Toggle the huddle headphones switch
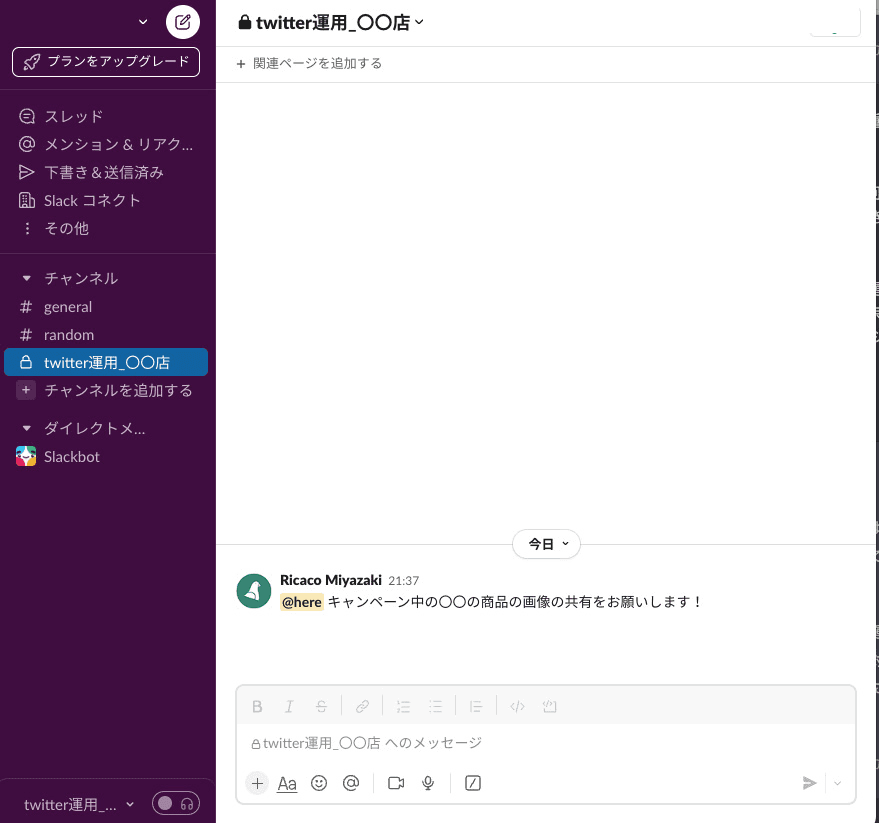176,803
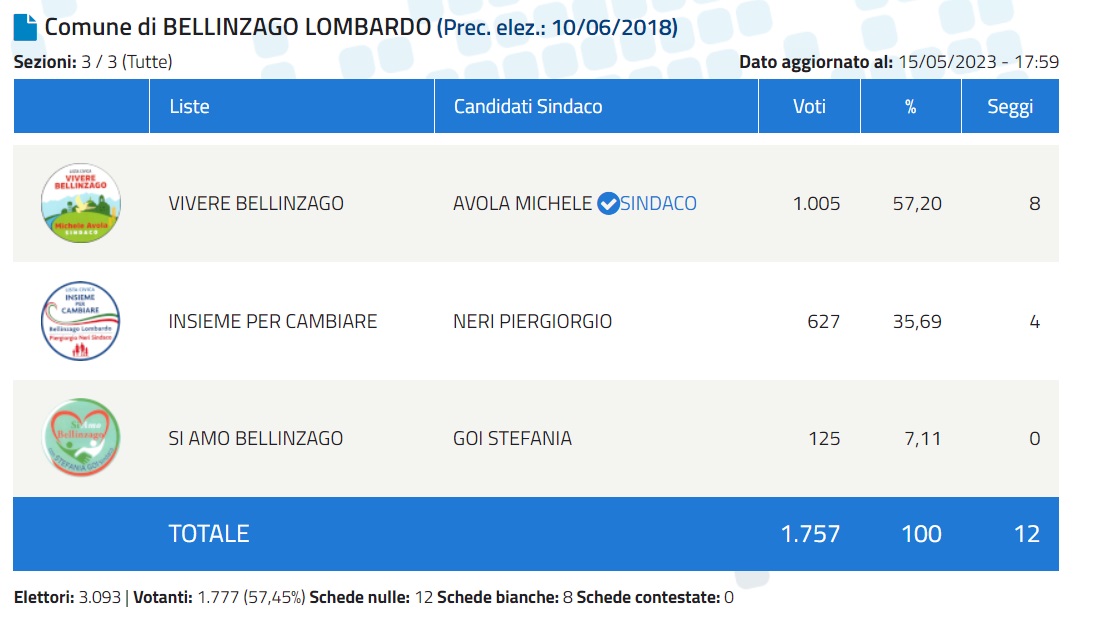The width and height of the screenshot is (1097, 627).
Task: Click the Vivere Bellinzago list logo
Action: click(x=81, y=203)
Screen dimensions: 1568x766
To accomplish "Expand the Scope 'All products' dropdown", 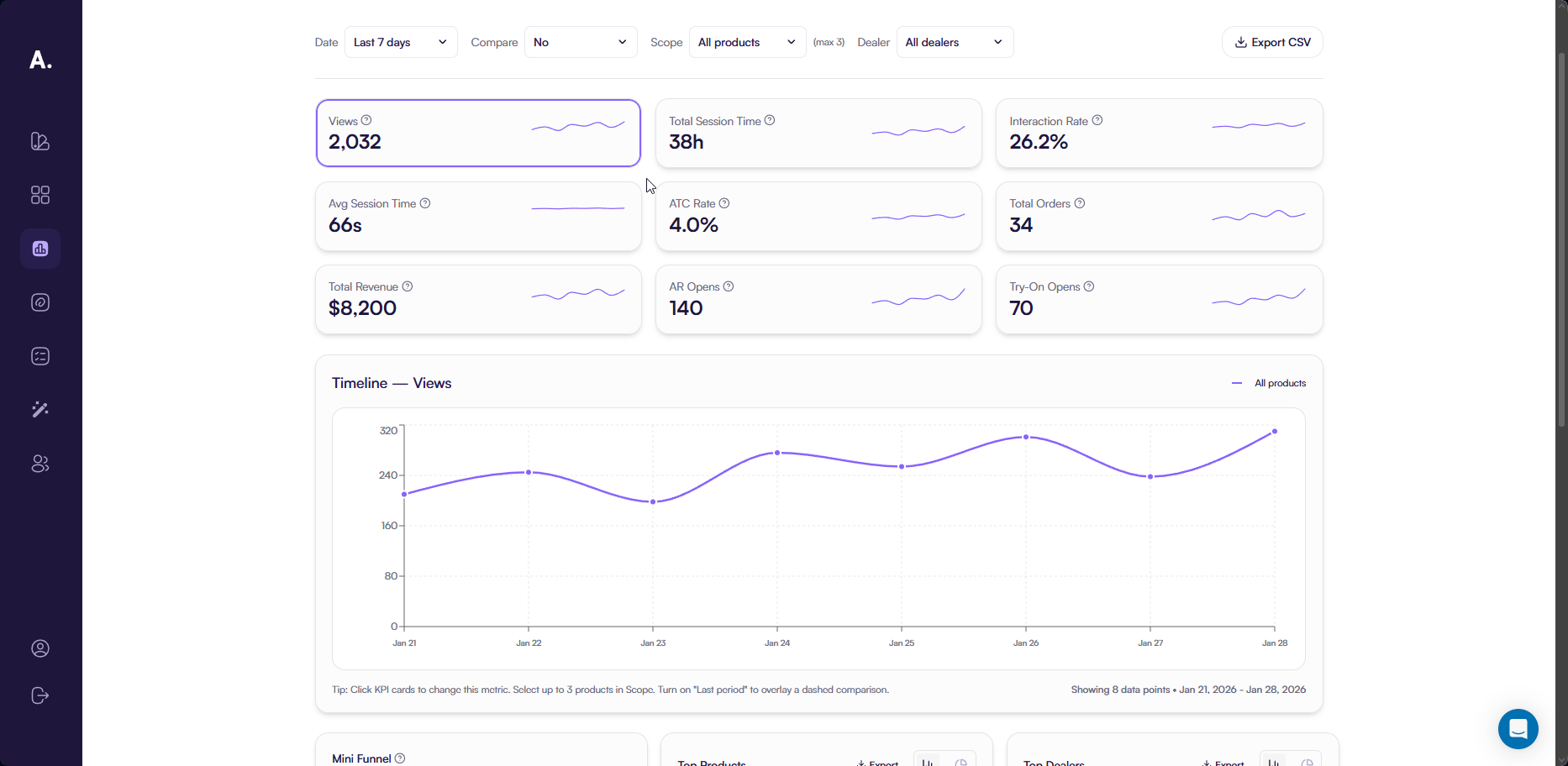I will (747, 42).
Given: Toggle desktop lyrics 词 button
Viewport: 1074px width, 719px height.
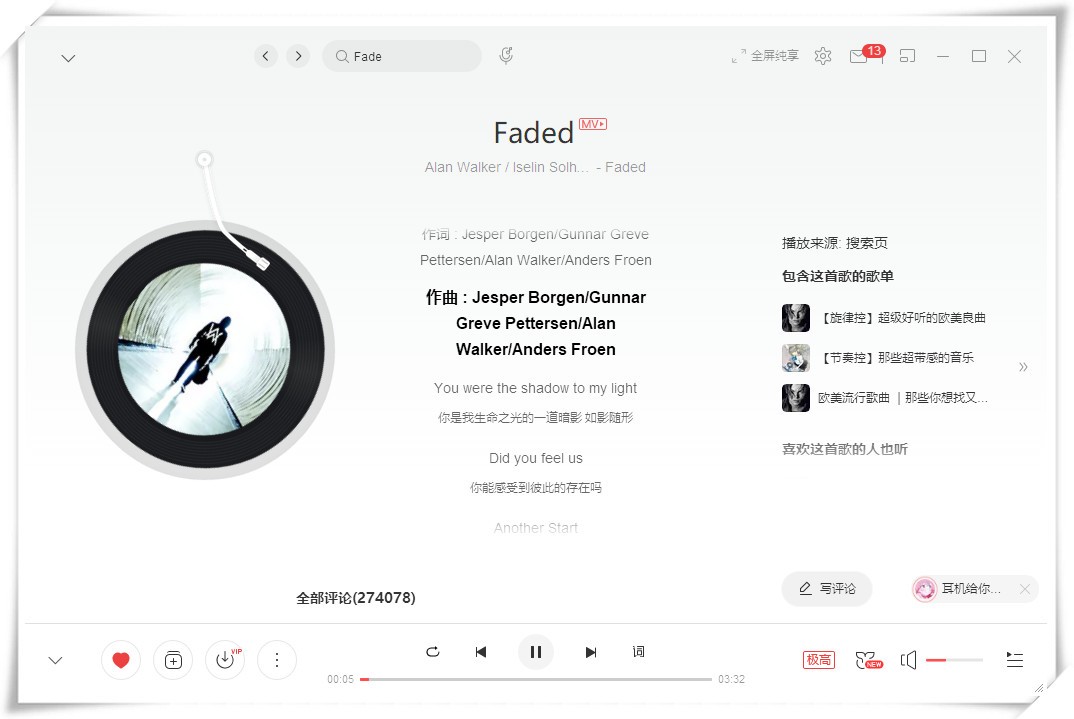Looking at the screenshot, I should 638,651.
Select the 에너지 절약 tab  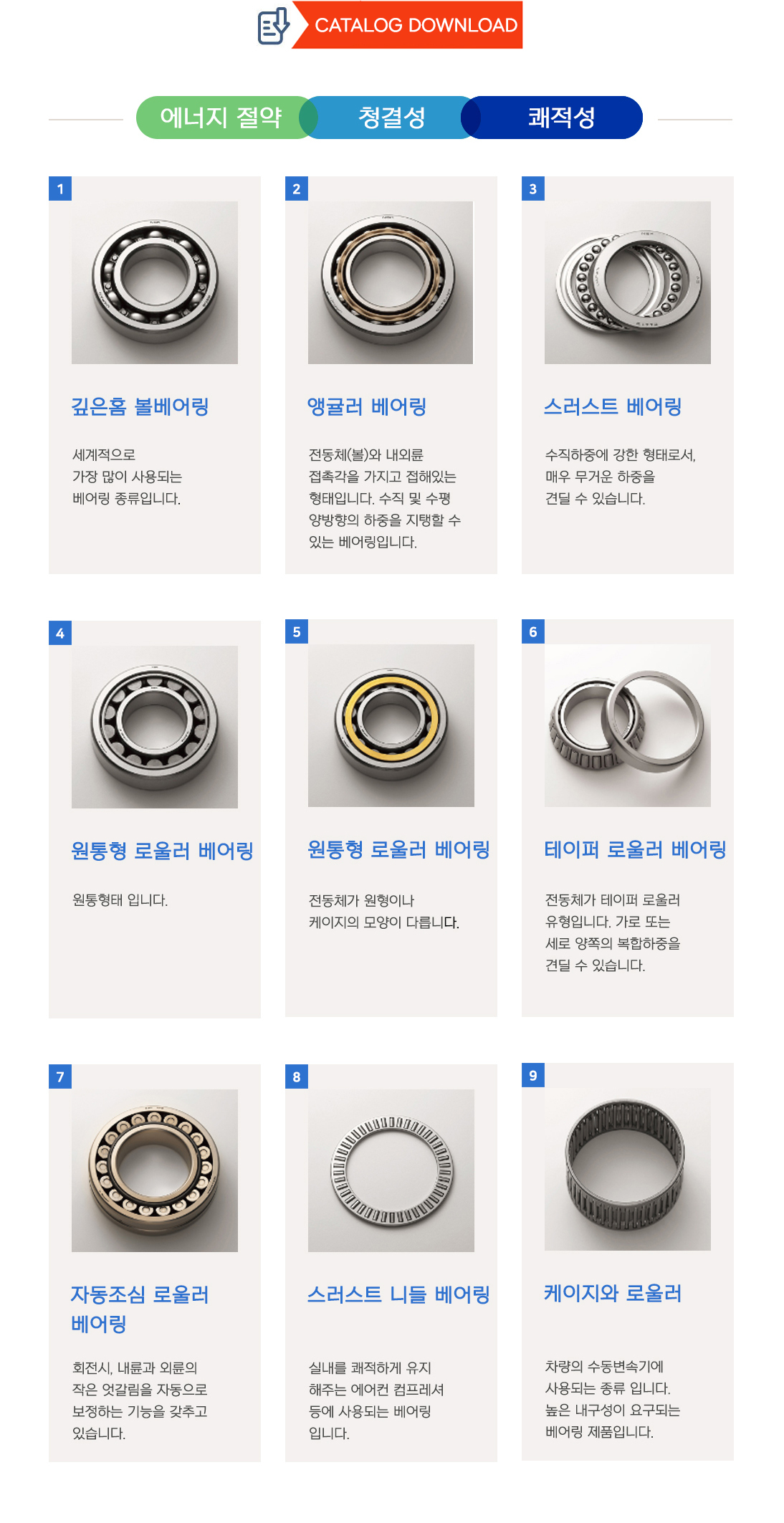[221, 118]
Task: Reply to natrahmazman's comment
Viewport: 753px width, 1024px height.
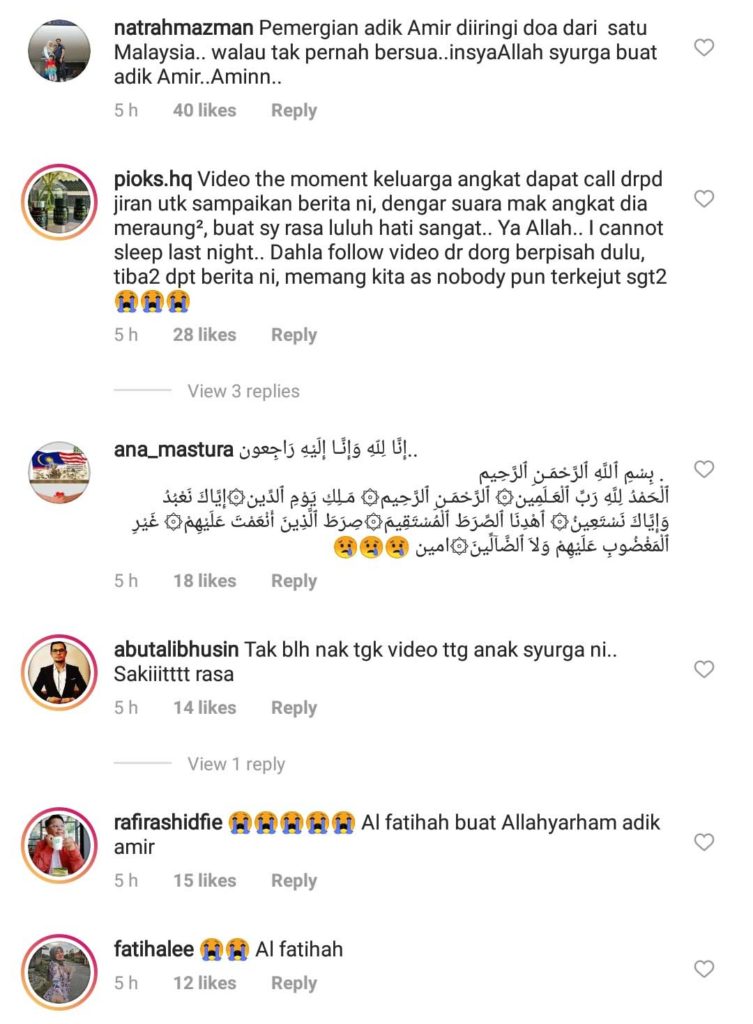Action: point(294,110)
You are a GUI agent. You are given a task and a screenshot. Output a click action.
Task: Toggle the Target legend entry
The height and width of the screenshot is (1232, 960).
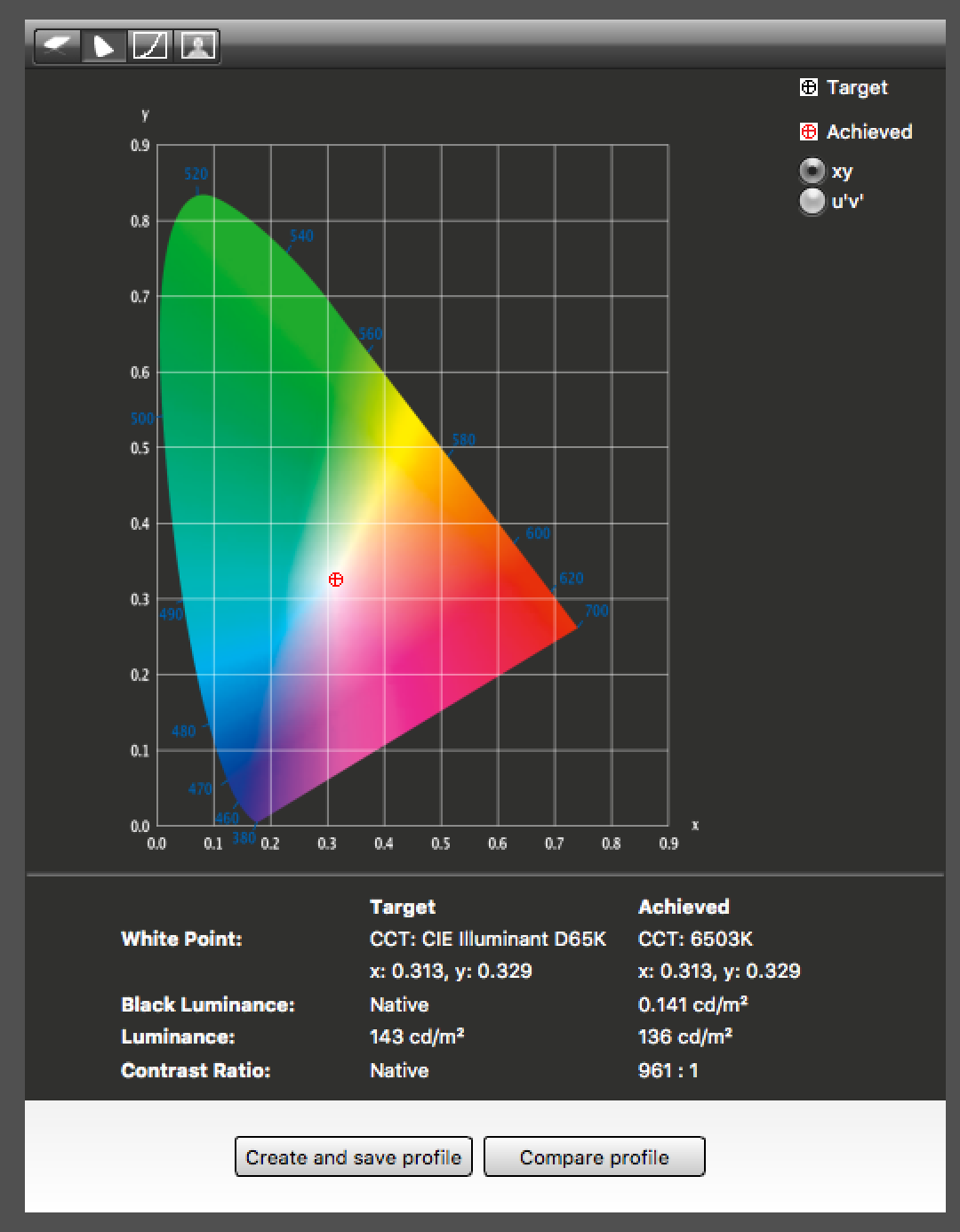(x=856, y=87)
____________
## [Your objective]
Word for word, restate the lines from the line with "The height and" through the last line of the entries, and nothing beyond them. Omit pictures.

## [Answer]
The height and width of the screenshot is (1232, 960).
(x=856, y=87)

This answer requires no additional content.